Bladé - Contes populaires de la Gascogne, t. 2, 1886/La Flûte

IV

la flûte



Il y avait, une fois, un roi qui avait deux garçons. Un matin, à la pointe de l’aube, il les manda dans sa chambre et leur dit :

— « Je suis vieux, et je ne veux plus être roi. J’ai caché dans un bois un petit rameau d’or et une pomme d’orange. Celui de vous qui les trouvera sera mon héritier. »

Les deux frères partirent loin, loin, loin, à travers le bois, chercher le petit rameau d’or et la pomme d’orange. Ils cherchèrent longtemps, longtemps, longtemps, et ne trouvèrent jamais rien.

Quand le soleil vint à baisser, les deux frères dirent :

— « La nuit va venir. Nous ne pourrons plus chercher. Il faut nous en retourner au château de notre père. Mais que fera-t-il, quand nous lui dirons que nous n’avons rien trouvé ? »

Ils s’en retournèrent tous deux vers le château. Mais, tout en s’en retournant, le plus jeune des deux frères trouva, dans le creux d’un chêne, le petit rameau d’or et la pomme d’orange.

Que fit alors l’aîné ? Il tua son frère d’un coup d’épée, le cacha dans le creux du chêne, et s’en alla présenter au roi le petit rameau d’or et la pomme d’orange.

— « Fils, dit le roi, où as-tu laissé ton frère cadet ?

— Père, les bêtes sauvages l’ont mangé. »

Alors, le roi fit l’aîné son héritier, le mit roi à sa place, et le maria avec une princesse belle comme le jour.

Cette princesse accoucha d’une fille. Quand cette fille fut grandelette, à l’âge de sept ans, elle alla se promener dans le bois où son grand-père avait autrefois caché le petit rameau d’or et la pomme d’orange. Dans le creux d’un chêne, elle trouva un os blanc comme neige. Elle s’en fit une flûte, et la flûte se mit à chanter :

— « Touchez-moi, petite demoiselle. Certes, vous pouvez bien me toucher. Au bois je m’en étais allé, chercher le petit rameau d’or et la pomme d’orange. Mon frère me les a pris. Il m’a tué, et m’a caché dans le creux d’un chêne. »

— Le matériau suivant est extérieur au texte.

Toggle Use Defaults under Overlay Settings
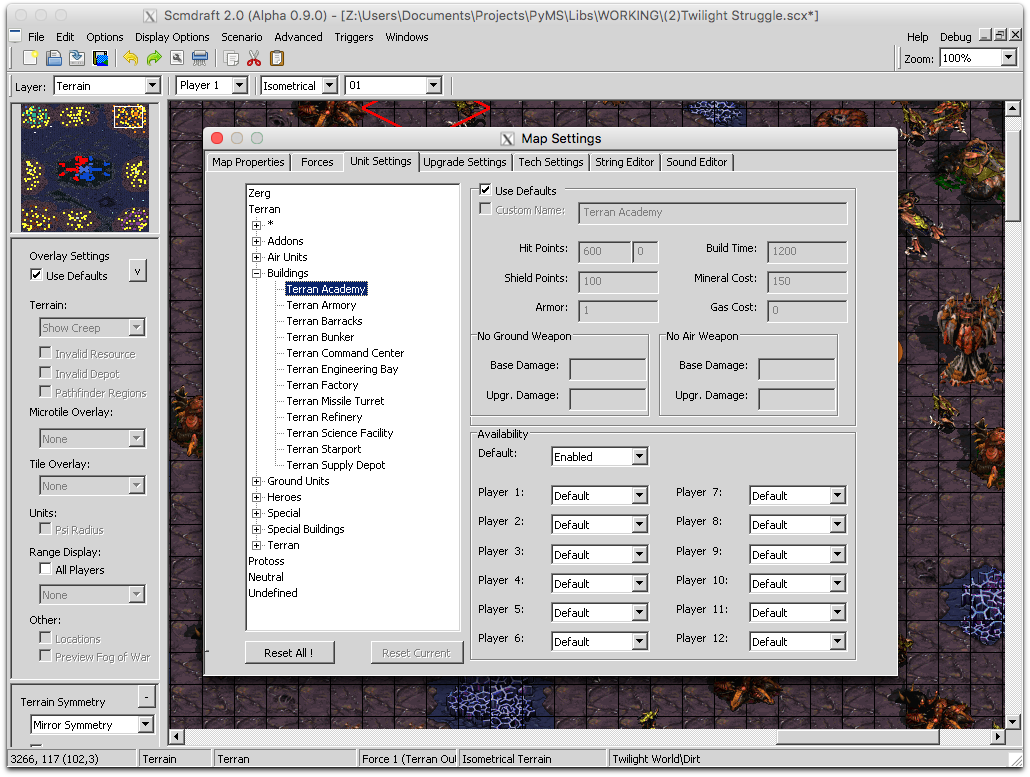Viewport: 1030px width, 777px height. [37, 275]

La petite fille s’en revint au château. Elle trouva son grand-père et son père attablés.

Le vieux roi joua de la flûte, et la flûte se mit à chanter :

— « Touchez-moi, père. Certes, vous pouvez bien me toucher. Au bois je m’en étais allé, chercher le petit rameau d’or et la pomme d’orange. Mon frère me les a pris. Il m’a tué, et m’a caché dans le creux d’un chêne. »

Le nouveau roi joua de la flûte, et la flûte se mit à chanter :

— « Touchez-moi, frère. Certes, vous pouvez bien me toucher. Avec vous, au bois je m’en étais allé, chercher le petit rameau d’or et la pomme d’orange. Vous me les avez pris. Vous m’avez tué, et caché dans le creux d’un chêne[1]. »

  1. Raconté par Pauline Lacaze, de Panassac (Gers).